For a double precision floating-point multiplication two 53-bit (1 hidden bit + mantissa 52 bits) numbers are to be multiplied. If normal method is used for generation of partial products 53 partial products will be obtained. But by using MBE the partial products can be reduced to 27. Each partial product can be obtained using block shown in Fig. 3. These 27 rows of partial products are reduced to 2 rows in 7 reduction stages, where 19, 13, 9, 6, 4, 3, 2 is height of each stage as we go down in the Dadda reduction scheme. The dot diagram for 10 bit by 10 bit booth encoding with Dadda reduction is shown in Fig. 4. The same method in Fig. 4 is extended to 53 bit by 53 bit.

The final sums and carries are added using parallel prefix adders as it offer a highly efficient solution to the binary addition and suitable for VLSI implementations [11, 12]. Among the parallel prefix adders, Kogge–Stone architecture is the widely used and the popular one.

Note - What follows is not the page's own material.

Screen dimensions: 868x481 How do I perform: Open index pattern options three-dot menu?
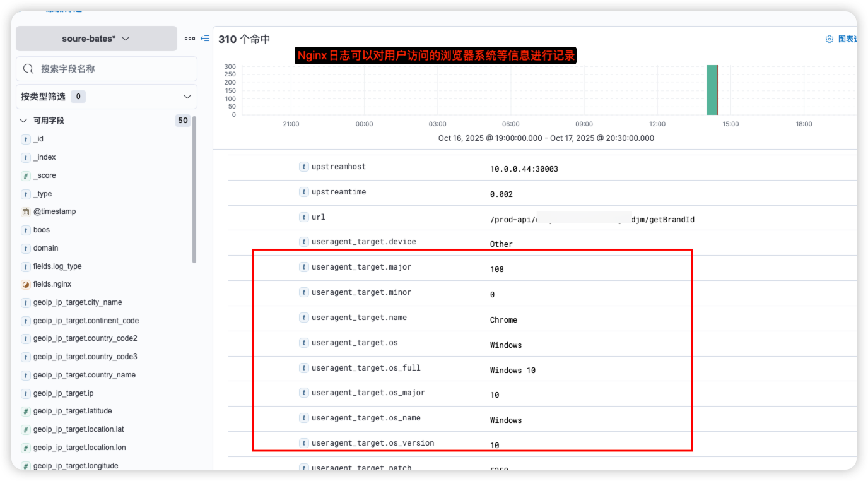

Kogge–Stone adder is considered as the fastest adder design possible [11]. Architecture for 8-bit Kogge–Stone adder is as shown in Fig. 5. In this design to add the final sums and carries a 109-bit Kogge–Stone adder is used.

2.2 Floating-Point Adder

The modified FMA architecture uses the Farmwald’s dual-path floating-point adder design [7]. FADD design is shown in Fig. 6. It uses two paths close path and far path to handle different data cases. Far path is used for significand addition and subtraction, when exponent difference is more than 1. Close path is used for significand addition and subtraction, when the exponents are equal or differ by $ \pm $ 1. In far path both the significands are passed through swap multiplexers. When the larger significand is detected it is passed through far_op_greater and the smaller significand is aligned till the exponents match. Smaller significand is passed through far_op_smaller. In close path the two significands are pre-shifted by 1. The original significands and the pre-shifted significands are given to swap multiplexers and based on the exponent difference the significands are swapped. Meanwhile when the exponents are equal the comparator compares the two significands. The greater significand in close path is passed through close_op_greater and the smaller significand is passed through close_op_smaller.

2.3 Bridge Unit

The bridge unit is as shown in Fig. 7. This bridge unit is capable of carrying data from multiplier array to FMUL’s add-round unit to perform FMA operation $ ((A \times B) + C)) $ efficiently. Inputs to this unit are mantissa of the operand C and the carry save format product of $ A \times B $ from multiplier array. The operand C is aligned based on the exponent difference between exponent of C and exponent of the product. After alignment, the select line ‘sub’ decides whether to perform inversion or not. This inversion provides effective 2’s compliment for effective subtraction. If sub = 1, it performs inversion on the aligned data else the aligned data is buffered.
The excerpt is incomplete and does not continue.